Saved entries:
▶
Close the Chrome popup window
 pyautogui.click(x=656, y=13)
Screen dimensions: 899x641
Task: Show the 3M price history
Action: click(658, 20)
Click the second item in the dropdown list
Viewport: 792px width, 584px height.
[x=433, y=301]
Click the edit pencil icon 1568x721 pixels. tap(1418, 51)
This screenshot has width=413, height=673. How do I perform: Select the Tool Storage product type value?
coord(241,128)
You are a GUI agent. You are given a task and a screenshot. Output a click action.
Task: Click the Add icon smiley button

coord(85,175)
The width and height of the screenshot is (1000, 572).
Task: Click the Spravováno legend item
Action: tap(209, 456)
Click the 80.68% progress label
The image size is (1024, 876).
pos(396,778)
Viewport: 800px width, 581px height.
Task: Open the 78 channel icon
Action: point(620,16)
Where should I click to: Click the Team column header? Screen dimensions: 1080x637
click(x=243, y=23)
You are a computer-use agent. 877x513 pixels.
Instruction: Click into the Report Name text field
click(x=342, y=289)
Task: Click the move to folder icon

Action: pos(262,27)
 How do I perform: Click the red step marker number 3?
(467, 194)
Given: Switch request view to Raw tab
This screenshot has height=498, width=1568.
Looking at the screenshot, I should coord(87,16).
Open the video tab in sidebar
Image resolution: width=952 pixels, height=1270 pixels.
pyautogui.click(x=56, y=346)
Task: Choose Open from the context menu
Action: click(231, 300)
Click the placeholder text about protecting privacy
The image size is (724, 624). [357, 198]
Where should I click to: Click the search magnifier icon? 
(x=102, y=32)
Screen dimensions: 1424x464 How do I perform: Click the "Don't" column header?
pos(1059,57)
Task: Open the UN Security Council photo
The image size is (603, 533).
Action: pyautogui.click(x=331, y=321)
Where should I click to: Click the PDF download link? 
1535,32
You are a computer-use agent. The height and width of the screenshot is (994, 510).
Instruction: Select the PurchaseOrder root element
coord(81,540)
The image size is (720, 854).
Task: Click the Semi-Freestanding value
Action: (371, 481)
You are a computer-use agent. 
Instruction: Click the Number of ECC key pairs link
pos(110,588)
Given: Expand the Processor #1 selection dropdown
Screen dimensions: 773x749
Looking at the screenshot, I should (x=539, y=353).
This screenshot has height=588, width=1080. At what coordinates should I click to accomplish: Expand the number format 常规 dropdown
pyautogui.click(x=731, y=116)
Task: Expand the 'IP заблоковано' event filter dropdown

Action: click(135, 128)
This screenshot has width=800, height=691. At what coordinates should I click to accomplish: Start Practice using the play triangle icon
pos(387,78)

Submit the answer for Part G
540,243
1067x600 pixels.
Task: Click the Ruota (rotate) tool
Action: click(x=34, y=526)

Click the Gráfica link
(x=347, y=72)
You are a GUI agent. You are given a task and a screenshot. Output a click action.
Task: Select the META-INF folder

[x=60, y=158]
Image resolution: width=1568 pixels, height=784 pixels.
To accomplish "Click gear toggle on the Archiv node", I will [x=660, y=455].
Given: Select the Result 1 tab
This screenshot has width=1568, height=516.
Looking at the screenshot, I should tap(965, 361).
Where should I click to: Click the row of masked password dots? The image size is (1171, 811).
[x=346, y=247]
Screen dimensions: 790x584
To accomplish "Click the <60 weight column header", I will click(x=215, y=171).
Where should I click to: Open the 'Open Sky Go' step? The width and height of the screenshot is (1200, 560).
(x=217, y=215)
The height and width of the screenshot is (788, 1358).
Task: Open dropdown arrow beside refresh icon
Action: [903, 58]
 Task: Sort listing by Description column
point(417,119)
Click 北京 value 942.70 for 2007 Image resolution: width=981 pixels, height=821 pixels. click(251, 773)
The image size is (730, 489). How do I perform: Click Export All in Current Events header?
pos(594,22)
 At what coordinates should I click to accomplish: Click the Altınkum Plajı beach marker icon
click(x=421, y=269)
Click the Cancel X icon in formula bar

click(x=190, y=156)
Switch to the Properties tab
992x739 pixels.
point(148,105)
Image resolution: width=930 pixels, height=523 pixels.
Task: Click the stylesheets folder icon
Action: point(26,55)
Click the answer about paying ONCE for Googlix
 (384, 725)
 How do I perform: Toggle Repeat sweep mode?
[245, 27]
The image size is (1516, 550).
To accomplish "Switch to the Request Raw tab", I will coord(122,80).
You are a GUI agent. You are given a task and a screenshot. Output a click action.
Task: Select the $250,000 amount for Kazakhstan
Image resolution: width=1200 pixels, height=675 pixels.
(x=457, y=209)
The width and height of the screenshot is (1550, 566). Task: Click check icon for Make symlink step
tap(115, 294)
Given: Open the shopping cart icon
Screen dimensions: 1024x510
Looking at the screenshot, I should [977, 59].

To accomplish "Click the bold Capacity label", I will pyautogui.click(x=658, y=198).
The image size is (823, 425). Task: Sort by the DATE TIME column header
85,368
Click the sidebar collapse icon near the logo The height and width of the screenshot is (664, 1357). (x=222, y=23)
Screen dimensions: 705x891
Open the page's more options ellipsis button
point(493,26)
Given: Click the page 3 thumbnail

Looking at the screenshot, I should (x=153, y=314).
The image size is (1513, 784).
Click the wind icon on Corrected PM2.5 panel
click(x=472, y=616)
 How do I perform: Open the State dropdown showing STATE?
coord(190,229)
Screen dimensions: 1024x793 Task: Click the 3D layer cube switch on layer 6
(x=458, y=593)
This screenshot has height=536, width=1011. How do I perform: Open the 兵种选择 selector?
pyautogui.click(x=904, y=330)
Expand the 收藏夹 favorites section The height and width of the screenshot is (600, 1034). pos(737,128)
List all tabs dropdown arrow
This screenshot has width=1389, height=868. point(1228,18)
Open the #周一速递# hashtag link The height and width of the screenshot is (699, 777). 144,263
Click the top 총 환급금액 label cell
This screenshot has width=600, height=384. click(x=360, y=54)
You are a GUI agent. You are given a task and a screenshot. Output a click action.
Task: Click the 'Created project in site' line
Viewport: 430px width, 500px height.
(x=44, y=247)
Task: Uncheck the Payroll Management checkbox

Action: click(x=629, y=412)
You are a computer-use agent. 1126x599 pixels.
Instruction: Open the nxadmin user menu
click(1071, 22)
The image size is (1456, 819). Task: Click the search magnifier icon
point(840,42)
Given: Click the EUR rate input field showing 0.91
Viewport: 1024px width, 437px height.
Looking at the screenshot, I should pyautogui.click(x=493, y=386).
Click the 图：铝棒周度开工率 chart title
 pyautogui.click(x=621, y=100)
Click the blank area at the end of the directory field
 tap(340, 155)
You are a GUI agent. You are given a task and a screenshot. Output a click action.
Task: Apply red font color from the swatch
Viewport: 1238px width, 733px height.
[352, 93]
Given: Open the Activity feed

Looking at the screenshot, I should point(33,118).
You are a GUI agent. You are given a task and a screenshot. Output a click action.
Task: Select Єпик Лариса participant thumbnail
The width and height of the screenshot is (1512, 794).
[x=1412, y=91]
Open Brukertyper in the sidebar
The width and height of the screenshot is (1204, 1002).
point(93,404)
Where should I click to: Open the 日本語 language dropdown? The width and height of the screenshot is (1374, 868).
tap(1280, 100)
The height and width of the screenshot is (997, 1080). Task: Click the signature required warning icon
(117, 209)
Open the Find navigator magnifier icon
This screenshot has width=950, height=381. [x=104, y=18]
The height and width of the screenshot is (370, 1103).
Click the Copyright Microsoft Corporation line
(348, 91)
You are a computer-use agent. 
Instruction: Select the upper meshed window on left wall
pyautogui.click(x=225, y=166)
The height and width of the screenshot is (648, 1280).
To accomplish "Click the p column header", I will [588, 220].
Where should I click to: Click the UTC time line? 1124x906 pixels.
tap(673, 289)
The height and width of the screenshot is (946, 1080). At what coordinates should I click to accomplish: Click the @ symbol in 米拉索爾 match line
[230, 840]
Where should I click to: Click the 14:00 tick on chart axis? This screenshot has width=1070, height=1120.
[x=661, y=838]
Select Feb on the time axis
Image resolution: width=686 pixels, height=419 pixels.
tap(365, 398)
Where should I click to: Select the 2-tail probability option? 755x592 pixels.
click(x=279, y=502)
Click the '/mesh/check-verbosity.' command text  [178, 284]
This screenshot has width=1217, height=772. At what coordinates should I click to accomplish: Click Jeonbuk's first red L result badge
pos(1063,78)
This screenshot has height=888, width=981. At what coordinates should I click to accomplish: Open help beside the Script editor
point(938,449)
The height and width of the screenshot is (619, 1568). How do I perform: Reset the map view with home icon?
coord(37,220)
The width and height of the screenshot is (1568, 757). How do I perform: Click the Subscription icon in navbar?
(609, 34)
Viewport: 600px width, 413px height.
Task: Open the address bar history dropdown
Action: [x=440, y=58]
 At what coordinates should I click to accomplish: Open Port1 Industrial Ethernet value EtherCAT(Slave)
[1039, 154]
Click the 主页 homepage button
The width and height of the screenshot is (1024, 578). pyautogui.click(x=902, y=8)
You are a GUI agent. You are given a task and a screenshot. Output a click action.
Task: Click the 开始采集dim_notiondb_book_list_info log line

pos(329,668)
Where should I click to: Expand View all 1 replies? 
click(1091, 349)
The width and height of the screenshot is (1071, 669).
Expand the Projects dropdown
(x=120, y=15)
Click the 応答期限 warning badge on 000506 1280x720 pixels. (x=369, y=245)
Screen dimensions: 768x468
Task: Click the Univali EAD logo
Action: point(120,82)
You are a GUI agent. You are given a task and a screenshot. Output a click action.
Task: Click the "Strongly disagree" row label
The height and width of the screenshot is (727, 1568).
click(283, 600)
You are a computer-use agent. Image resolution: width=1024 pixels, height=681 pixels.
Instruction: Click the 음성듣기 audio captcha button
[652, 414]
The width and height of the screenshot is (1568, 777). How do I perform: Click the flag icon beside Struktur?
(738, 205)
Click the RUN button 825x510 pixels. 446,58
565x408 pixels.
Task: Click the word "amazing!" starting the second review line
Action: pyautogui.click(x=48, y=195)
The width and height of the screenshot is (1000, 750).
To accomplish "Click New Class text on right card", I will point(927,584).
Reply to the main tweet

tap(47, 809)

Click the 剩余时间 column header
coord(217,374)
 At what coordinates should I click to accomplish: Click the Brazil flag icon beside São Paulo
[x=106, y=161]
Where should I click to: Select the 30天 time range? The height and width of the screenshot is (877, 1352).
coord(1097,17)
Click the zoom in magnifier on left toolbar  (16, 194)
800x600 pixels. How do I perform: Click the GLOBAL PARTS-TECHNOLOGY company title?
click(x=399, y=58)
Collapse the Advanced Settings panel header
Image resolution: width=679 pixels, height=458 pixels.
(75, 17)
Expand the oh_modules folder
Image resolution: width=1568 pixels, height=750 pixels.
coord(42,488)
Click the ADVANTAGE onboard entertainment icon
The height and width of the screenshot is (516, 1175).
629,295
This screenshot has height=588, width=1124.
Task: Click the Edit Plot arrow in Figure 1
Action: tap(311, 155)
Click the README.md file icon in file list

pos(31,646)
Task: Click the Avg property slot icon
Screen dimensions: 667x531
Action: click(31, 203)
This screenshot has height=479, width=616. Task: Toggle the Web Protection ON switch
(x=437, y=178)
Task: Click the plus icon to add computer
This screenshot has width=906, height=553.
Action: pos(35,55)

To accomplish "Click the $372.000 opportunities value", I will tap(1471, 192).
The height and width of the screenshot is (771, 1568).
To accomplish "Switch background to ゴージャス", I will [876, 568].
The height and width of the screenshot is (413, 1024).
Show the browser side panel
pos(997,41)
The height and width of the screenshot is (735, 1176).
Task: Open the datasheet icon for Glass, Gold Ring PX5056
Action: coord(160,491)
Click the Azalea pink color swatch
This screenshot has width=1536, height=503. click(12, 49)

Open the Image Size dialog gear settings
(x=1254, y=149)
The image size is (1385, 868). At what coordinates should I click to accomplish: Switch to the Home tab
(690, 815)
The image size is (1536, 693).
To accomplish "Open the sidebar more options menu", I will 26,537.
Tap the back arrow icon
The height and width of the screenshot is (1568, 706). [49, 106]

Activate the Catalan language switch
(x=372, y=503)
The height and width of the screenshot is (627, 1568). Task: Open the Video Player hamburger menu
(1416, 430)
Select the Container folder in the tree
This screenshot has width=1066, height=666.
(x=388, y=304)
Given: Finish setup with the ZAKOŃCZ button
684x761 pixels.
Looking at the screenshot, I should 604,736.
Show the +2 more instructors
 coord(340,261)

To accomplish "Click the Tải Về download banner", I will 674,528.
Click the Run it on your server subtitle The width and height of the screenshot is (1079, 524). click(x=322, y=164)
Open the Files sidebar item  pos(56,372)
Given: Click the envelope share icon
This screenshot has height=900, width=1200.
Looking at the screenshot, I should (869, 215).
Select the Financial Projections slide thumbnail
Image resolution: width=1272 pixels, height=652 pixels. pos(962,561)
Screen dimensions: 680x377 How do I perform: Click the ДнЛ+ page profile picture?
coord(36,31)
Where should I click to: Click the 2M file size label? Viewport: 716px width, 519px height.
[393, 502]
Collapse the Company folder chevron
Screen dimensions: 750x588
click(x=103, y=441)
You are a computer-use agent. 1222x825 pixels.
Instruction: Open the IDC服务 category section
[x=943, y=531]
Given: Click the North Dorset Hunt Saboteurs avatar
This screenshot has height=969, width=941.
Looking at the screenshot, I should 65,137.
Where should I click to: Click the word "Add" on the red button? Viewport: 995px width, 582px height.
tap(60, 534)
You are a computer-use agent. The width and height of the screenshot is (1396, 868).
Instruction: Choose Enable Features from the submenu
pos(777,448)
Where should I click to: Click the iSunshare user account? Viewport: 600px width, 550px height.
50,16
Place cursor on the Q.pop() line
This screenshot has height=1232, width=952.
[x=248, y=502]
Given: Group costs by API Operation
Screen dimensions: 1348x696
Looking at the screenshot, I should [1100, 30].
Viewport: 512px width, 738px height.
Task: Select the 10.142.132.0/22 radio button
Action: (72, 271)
◀
The task -> After going through the entries, say how many lines contain the string "computer". Nothing else belongs in the reply.

Response -> 9